■ Exercise requirements: How many lines below hold the string "Windows"? Report that number alone.

[Stored records]
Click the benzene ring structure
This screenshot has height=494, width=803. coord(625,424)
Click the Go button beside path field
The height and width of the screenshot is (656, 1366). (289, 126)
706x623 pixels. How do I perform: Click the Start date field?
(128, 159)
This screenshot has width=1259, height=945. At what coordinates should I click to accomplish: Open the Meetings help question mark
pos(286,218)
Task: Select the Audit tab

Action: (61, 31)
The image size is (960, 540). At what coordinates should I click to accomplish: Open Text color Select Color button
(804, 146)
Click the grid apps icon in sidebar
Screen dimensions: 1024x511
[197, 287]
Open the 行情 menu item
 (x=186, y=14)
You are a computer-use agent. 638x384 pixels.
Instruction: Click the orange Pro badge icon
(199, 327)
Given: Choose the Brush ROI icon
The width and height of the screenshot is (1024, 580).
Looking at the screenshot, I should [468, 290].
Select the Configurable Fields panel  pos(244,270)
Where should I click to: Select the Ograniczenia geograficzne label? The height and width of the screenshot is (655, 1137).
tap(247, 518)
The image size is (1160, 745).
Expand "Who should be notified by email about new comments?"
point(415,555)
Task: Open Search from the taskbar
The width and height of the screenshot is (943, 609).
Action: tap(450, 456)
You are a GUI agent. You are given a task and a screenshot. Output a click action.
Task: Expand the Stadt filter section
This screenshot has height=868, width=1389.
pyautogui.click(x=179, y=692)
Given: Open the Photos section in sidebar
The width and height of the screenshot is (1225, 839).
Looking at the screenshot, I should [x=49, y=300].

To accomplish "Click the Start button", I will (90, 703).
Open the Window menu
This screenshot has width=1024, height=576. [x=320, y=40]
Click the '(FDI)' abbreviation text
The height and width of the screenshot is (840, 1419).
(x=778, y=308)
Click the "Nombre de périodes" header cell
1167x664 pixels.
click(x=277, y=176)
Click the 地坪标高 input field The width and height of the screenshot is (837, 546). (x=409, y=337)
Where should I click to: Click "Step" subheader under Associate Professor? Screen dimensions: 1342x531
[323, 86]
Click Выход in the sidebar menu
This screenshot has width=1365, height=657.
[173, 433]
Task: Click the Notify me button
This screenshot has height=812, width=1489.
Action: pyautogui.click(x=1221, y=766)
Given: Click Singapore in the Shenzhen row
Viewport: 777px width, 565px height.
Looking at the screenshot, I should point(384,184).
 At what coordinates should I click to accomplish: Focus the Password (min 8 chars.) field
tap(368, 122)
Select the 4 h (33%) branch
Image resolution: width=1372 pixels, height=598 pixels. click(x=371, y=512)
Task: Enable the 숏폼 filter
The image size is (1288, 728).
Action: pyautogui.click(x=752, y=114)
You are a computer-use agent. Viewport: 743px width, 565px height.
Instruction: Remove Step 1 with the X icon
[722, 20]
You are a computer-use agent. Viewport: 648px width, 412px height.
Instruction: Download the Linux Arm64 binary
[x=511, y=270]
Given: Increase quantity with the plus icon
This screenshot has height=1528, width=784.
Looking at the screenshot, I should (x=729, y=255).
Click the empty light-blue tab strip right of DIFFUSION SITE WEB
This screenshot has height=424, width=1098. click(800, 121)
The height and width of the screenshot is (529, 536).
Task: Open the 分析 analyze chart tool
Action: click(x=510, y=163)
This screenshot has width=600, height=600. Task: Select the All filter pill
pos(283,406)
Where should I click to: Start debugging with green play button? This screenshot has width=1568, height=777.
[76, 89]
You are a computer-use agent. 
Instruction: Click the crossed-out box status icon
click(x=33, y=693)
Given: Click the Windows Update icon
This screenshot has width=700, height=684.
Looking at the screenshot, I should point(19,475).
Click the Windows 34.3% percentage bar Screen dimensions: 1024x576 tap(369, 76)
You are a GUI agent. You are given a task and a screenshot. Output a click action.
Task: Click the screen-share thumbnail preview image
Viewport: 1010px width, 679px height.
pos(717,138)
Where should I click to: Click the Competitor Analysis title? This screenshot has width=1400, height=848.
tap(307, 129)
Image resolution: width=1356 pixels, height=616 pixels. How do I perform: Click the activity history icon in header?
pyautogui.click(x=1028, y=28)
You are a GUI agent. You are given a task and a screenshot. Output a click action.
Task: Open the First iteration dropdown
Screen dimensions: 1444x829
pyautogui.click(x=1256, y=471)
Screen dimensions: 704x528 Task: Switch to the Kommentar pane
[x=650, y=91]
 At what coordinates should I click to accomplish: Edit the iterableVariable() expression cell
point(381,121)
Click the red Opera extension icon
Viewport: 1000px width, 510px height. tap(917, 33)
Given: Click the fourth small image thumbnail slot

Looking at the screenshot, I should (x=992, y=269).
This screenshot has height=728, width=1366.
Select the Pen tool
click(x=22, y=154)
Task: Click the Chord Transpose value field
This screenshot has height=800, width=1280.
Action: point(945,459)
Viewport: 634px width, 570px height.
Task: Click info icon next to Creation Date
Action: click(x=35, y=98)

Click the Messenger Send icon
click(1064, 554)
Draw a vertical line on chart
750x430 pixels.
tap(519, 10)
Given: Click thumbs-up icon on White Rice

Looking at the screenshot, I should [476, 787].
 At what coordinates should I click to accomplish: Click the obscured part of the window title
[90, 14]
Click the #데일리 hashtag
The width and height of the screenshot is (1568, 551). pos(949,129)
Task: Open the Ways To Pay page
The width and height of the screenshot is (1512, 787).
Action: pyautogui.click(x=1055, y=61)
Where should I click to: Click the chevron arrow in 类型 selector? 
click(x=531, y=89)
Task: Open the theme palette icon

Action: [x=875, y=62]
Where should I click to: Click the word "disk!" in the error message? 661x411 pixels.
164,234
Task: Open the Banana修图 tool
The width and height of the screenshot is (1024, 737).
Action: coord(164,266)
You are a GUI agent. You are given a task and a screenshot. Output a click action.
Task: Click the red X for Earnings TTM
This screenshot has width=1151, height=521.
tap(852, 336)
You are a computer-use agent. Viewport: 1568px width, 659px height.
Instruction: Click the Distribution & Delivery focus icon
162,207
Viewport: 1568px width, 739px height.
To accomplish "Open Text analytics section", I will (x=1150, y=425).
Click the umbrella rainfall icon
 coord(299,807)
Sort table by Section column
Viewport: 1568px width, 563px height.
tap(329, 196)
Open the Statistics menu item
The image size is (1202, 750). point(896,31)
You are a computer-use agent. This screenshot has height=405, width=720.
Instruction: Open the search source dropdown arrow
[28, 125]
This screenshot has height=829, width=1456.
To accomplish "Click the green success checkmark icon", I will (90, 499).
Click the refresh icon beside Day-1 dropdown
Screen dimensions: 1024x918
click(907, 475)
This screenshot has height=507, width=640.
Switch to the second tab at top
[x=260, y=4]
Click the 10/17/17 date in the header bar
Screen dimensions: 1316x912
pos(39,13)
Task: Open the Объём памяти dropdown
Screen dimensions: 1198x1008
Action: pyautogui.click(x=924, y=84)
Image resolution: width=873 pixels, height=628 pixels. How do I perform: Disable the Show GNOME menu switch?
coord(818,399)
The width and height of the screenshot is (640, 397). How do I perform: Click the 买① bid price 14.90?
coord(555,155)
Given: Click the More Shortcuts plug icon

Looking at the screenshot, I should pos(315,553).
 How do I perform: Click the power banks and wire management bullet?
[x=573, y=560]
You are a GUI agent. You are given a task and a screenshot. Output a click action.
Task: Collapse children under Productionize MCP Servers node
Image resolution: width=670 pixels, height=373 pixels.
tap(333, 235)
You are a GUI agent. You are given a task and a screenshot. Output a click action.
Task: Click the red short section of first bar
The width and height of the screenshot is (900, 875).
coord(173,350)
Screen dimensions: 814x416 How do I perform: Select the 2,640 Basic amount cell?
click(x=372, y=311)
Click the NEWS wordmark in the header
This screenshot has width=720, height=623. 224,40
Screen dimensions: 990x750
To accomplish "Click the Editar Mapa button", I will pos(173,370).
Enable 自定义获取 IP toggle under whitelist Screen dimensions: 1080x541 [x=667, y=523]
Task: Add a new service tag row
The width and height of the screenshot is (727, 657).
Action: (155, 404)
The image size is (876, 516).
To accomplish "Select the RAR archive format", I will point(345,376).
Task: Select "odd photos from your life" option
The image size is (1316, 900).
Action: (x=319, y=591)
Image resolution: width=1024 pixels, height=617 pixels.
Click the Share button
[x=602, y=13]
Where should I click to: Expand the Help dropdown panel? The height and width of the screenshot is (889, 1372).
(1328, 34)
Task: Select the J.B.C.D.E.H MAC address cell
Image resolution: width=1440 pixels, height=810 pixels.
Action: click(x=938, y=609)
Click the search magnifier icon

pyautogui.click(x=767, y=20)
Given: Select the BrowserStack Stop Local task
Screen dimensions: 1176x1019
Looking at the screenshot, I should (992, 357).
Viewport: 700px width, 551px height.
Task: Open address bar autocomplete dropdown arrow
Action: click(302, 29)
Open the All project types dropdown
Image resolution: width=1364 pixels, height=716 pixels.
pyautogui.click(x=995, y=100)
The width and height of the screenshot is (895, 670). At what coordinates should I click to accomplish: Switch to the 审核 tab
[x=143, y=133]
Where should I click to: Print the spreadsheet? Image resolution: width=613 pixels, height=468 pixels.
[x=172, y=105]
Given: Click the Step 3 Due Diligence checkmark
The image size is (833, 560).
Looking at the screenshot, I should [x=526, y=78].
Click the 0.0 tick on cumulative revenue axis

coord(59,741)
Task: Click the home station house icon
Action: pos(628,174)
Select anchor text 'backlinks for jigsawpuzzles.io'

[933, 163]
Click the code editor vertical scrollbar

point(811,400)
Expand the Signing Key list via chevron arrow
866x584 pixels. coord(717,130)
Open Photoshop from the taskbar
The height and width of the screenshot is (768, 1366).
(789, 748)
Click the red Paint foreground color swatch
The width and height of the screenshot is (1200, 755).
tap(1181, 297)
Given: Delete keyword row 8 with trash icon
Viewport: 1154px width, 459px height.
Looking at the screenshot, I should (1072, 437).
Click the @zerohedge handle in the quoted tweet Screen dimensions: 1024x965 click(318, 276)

■ Answer box: 2